___ MATERIALS PROVIDED

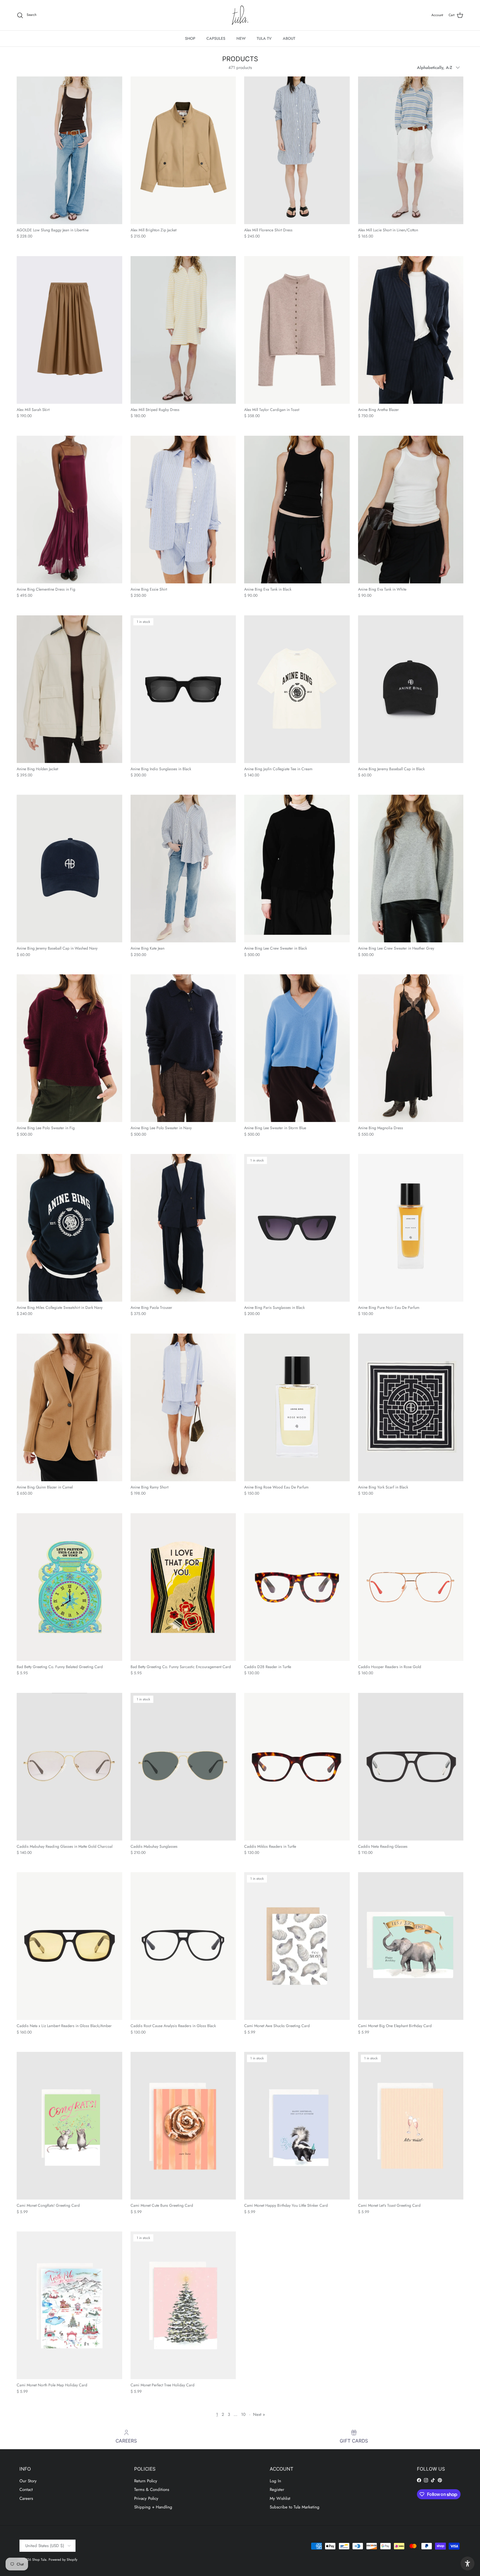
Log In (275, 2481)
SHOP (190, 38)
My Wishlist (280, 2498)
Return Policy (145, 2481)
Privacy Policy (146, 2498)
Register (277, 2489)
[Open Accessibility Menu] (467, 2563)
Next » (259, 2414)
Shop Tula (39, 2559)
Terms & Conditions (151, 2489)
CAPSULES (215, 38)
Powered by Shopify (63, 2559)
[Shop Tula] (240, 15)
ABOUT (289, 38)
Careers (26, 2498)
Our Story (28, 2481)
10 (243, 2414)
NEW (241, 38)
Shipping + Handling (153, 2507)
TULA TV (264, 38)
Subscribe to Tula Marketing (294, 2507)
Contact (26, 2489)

______

REQUIREMENT: Leave out the pictures and print every line of the data exactly.

YOUR SOLUTION:
Log In (275, 2481)
SHOP (190, 38)
My Wishlist (280, 2498)
Return Policy (145, 2481)
Privacy Policy (146, 2498)
Register (277, 2489)
[Open Accessibility Menu] (467, 2563)
Next » (259, 2414)
Shop Tula (39, 2559)
Terms & Conditions (151, 2489)
CAPSULES (215, 38)
Powered by Shopify (63, 2559)
[Shop Tula] (240, 15)
ABOUT (289, 38)
Careers (26, 2498)
Our Story (28, 2481)
10 (243, 2414)
NEW (241, 38)
Shipping + Handling (153, 2507)
TULA TV (264, 38)
Subscribe to Tula Marketing (294, 2507)
Contact (26, 2489)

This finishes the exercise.